## [What is needed]
Check each line of the data below for the word "Select", then extract the ones that have it.

(Material for this exercise)

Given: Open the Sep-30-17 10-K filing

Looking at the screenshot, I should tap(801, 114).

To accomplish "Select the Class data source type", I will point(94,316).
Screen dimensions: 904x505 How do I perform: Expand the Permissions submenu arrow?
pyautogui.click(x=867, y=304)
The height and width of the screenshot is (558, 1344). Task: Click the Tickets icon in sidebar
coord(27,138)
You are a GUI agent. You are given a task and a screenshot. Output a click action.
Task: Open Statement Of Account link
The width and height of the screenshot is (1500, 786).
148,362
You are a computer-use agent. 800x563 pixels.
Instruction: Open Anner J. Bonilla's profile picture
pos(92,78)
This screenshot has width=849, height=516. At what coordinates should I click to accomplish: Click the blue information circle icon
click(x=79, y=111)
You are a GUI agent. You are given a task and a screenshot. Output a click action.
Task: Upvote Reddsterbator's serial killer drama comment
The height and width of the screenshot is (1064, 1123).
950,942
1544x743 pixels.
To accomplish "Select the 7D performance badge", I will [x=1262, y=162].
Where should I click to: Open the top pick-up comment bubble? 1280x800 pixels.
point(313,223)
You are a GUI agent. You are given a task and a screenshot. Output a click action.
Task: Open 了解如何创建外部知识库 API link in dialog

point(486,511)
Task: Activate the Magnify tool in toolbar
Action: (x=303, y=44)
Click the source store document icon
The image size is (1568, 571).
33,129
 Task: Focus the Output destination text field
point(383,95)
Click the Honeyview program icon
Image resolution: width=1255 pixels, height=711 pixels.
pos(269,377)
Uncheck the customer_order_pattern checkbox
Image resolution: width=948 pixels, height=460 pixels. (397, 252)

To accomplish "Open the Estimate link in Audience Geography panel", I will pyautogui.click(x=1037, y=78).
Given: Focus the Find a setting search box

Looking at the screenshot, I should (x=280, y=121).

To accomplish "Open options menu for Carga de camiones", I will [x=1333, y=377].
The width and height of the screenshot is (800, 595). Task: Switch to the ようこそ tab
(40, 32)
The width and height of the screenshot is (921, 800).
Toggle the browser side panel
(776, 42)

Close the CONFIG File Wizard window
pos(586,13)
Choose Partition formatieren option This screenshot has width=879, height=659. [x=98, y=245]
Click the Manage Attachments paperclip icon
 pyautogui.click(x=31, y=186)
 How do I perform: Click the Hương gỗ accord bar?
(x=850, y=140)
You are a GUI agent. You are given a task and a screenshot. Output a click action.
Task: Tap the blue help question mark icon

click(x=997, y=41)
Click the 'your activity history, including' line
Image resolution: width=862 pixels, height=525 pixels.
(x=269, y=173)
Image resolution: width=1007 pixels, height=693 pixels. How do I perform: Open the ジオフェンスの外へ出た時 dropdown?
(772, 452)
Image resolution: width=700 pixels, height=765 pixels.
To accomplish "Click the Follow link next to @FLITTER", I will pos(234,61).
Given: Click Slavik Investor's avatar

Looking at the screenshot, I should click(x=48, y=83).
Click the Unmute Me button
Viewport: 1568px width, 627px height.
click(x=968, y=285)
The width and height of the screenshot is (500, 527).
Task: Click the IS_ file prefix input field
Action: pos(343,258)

(End Material for this exercise)

## [Result of this exercise]
To accomplish "Select the Class data source type", I will point(94,316).
To accomplish "Select the 7D performance badge", I will [x=1262, y=162].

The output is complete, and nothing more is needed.